Methods. This study analyzed Medicaid claims data for 310 977 children aged 0 to 18 who were enrolled at any time in fiscal year 1993. Tracer conditions were used to examine expenditure variation within and between diagnostic groupings. A total of 18 233 children (5.9%) had at least one of the conditions. Expenditures were calculated based on payments made by the Medicaid program.
Results. Children with one of the eight selected conditions incurred mean expenditures of $3800, compared with $955 for all Medicaid-enrolled children. Mean payments associated with the selected conditions ranged from 2.5 times to 20 times more than payments to all children. Approximately 10% of children accounted for approximately 70% of the payments in general and in each diagnostic grouping. Variation in mean, median, and total expenditures was extensive among the conditions. For most conditions, inpatient stays accounted for the greatest proportion of expenditures; for some conditions, durable equipment, home nursing, and medication-related services accounted for substantial proportions of total expenditures.
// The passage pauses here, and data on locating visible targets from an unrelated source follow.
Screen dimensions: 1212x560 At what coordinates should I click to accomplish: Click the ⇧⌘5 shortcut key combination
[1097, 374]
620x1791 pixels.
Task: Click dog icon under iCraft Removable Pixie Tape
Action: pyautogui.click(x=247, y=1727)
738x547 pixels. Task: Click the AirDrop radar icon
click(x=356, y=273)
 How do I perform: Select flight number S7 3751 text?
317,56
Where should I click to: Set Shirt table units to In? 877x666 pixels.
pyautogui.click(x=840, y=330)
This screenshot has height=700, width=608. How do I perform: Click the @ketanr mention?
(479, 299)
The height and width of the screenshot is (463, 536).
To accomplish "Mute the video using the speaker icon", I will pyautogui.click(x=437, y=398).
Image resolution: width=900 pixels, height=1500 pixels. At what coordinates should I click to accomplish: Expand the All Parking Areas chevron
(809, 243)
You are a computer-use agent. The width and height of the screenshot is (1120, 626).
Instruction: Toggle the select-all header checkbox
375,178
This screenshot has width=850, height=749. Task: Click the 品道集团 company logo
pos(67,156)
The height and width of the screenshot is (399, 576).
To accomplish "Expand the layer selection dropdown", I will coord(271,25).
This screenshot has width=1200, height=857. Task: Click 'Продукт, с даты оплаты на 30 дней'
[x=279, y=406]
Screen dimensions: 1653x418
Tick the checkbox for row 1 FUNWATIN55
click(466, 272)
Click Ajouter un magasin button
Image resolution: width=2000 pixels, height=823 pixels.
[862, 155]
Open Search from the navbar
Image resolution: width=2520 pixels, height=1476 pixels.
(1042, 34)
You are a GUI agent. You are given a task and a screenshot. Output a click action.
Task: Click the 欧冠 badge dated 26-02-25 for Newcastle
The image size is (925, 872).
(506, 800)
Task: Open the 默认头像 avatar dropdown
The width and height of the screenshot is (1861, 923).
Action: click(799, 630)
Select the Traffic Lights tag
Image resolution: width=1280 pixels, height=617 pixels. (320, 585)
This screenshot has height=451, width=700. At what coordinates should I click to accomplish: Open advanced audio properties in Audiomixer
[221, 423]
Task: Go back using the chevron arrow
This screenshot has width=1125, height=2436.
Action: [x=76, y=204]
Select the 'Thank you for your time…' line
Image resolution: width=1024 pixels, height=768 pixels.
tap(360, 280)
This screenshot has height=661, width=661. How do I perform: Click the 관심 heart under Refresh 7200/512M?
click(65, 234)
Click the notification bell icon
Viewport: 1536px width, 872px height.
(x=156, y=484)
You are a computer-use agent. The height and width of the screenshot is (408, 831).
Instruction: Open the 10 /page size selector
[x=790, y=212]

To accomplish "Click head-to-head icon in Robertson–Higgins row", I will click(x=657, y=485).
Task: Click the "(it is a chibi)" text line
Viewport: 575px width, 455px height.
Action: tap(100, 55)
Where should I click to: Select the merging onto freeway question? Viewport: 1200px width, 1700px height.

Conclusions. Medical care for children with selected chronic health conditions is 2.5 to 20 times more expensive than children in general, depending on the condition. A relatively few children account for the majority of expenditures. Extensive variation in mean, median, and total expenditures suggests that different conditions will need to be kept distinct for purposes of establishing payment rates. Children with certain conditions are vulnerable to restrictions in specific services, depending on what restrictions are imposed by a financing program. Further analyses are needed to identify risk-adjustment strategies to support delivery of high-quality services to this population of children as they migrate into managed-care environments.
- chronic illness
- cerebral palsy
- chronic respiratory disease
- cystic fibrosis
- muscular dystrophy
- malignant neoplasms
- spina bifida
Approximately 15% of children enrolled in Medicaid have a chronic health condition.1,2 Although these children are commonly believed to represent the high-cost segment of the childhood population, information regarding variation in cost and expenditure patterns among different diagnostic groupings is sharply limited.1,3
A recent study suggests that service expenditures are somewhat elevated for Medicaid-enrolled children with asthma compared with children in general, but no direct comparisons were made between children with other chronic health problems.4 In the mid-1980s, per capita annual health care expenditures in a national sample of youths with severe mental retardation were found to range from <$100 to $43 000.5 These data, however, are now more than a decade old and may have little relevance to children with chronic medical conditions that fluctuate in symptom expression. Variation in life-span expenditures have been examined for selected conditions,6but these estimates shed little light on yearly expenditures. Overall, better estimates of expenditures are needed to assist in developing policy options as states consider enrolling these children into managed-care systems.7,8 This information is also relevant to managed-care plans and individual physicians contemplating their own capitation arrangements.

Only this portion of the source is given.